California’s State-Run Retirement Savings Program Not Preempted By ERISA – 9th Circuit

A U.S. appeals court on Thursday said California’s state-run individual retirement account program for workers is not governed or preempted by the federal law on employee benefits, even if its mandatory contributions are “irritating or even burdensome” to some employers.

A unanimous three-judge panel of the 9th U.S. Circuit Court of Appeals said the CalSavers program created in 2017 is not an “employee benefit plan” under the Employee Retirement Income Security Act of 1974 because it is maintained by the state and does not require private employers to establish their own retirement plans.

The ruling, which rejected a challenge to the program by advocacy group the Howard Jarvis Taxpayers Association, marked the first time a federal appeals court has weighed in on whether state-run IRAs are preempted by ERISA. Several states have followed California’s lead by adopting similar programs.

“Nothing in law supports HJTA’s effort to recast ERISA’s preemption provision as a sword that would allow employers who do not offer their own retirement plans to thereby deprive their employees of the ability to participate in a state-run IRA savings program,” Circuit Judge Daniel Bress wrote.

Laura Dougherty, a staff lawyer at HJTA, which advocates for tax cuts in California, said the group is considering its options. The California State Treasurer’s Office, which administers CalSavers, did not immediately respond to a request for comment.

Workers in California whose employers do not offer retirement savings plans are automatically enrolled in CalSavers, though they may opt out. The program requires private employers to remit payroll deductions to CalSavers worth up to 5% of an employee’s pay.

As of October, more than 4,300 employers had registered for the program and nearly 90,000 workers had been enrolled, according to filings in the 9th Circuit case. More than one-third of eligible employees have opted out of enrollment.

HJTA and two of its employees in a 2018 lawsuit in Sacramento federal court claimed that CalSavers qualified as an employee benefit plan under ERISA, which preempts any state law that “relates to” a benefit plan.

U.S. District Judge Morrison England last year disagreed and dismissed the case. The hallmark of an ERISA-governed benefits plan is that it is established and maintained by an employer, which was plainly not the case for the state-run CalSavers program, the judge said.

HJTA appealed and the 9th Circuit on Thursday affirmed.

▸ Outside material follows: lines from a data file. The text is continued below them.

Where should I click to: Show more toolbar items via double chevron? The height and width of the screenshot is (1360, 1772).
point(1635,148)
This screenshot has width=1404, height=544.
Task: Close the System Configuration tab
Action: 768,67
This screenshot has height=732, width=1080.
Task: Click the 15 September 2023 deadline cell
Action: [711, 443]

ERISA preemption is broad, the court said, but does not extend so far that states are precluded from adopting any law dealing with employee benefits, even if it places requirements on businesses.

“When employers merely perform mandatory administrative functions in a government benefits scheme that do not require the employer to exercise more than a modicum of discretion, the employer … is not engaging in the type of conduct that ERISA seeks to regulate,” Bress wrote.

The panel included Circuit Judge Andrew Hurwitz and U.S. District Judge Clifton Corker of the Eastern District of Tennessee, who sat by designation.

The case is Howard Jarvis Taxpayers Association v. California Secure Choice Retirement Savings Program, 9th U.S. Circuit Court of Appeals, No. 20-15591.